Podejrzani o oszustwo usłyszeli po 49 zarzutów. Za oszustwo grozi im do ośmiu lat więzienia. Główny podejrzany przyznał, że zdawał sobie sprawę z tego, że kobieta nie rozumie tego, co robi. Ponieważ jednak udało się wyłudzić pieniądze po raz pierwszy, postanowił to kontynuować.
Mieszkanka powiatu gorzowskiego przez kilka miesięcy była oszukiwana przez mężczyznę, który bez skrupułów wykorzystał stan zdrowia kobiety. Z jej pieniędzy żył nie tylko on, ale także jego znajomi.
ZOBACZ: Portugalia: bezrobotny dostał 800 tys. euro zasiłku.
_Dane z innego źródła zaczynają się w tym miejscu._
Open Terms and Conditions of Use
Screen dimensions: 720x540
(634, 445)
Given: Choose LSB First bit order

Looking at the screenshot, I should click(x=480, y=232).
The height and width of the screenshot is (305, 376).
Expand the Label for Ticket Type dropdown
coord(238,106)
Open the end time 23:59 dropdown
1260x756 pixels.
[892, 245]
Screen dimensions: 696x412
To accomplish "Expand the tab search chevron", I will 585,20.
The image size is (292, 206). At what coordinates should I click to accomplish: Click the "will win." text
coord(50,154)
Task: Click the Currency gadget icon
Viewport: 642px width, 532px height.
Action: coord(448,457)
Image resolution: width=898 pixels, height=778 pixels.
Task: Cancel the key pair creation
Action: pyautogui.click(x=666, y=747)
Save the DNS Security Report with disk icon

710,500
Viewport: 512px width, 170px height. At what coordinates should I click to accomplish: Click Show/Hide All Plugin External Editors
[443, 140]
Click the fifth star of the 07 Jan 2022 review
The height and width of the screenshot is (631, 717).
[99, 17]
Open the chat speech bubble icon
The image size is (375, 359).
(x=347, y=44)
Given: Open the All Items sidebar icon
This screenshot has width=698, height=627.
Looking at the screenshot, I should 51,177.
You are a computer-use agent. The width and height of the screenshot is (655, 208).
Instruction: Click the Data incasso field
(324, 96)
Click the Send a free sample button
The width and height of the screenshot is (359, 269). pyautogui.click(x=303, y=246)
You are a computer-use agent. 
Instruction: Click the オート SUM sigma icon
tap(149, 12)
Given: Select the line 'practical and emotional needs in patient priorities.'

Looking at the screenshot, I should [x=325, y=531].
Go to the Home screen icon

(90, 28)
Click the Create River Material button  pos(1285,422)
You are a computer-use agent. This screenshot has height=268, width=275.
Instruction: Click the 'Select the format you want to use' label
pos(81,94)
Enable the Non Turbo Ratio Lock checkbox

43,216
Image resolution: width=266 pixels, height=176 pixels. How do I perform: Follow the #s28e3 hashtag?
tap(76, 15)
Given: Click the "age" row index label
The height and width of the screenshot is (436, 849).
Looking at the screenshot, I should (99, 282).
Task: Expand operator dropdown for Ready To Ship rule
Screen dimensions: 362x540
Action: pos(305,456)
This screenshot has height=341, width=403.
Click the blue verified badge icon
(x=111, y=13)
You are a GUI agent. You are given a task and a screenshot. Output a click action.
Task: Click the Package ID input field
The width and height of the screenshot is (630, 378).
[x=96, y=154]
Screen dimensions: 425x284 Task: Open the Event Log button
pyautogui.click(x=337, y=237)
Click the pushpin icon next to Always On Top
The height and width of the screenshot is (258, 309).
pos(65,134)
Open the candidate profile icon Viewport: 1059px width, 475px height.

Bank zawiadomił policję
Funkcjonariusze ustalili, że pokrzywdzona i 43-latek z województwa kujawsko-pomorskiego poznali się w mediach społecznościowych. Mężczyzna wymyślał historie o problemach z prawem i konieczności wpłaty kaucji, wyłudził także pieniądze na zakup kilku samochodów.
Zdążył się oświadczyć
Za każdym razem obiecywał, że pieniądze odda, ale w rzeczywistości wydawał je na swoje potrzeby. - By wzbudzić zaufanie pokrzywdzonej, 43-latek kupił pierścionek zaręczynowy i oświadczył się. Kiedy razem zamieszkali, ich częstymi gośćmi byli znajomi z woj. kujawsko-pomorskiego - 54-letnia kobieta i 26-latek. Za pieniądze kobiety organizowali imprezy i pili alkohol - opisał Grzegorz Jaroszewicz z Komendy Miejskiej Policji w Gorzowie Wlkp.
Funkcjonariusz dodał, że w końcu pokrzywdzona zorientowała się, że jest oszukiwana i powiadomiła policjantów w Witnicy, którzy zatrzymali trójkę podejrzanych.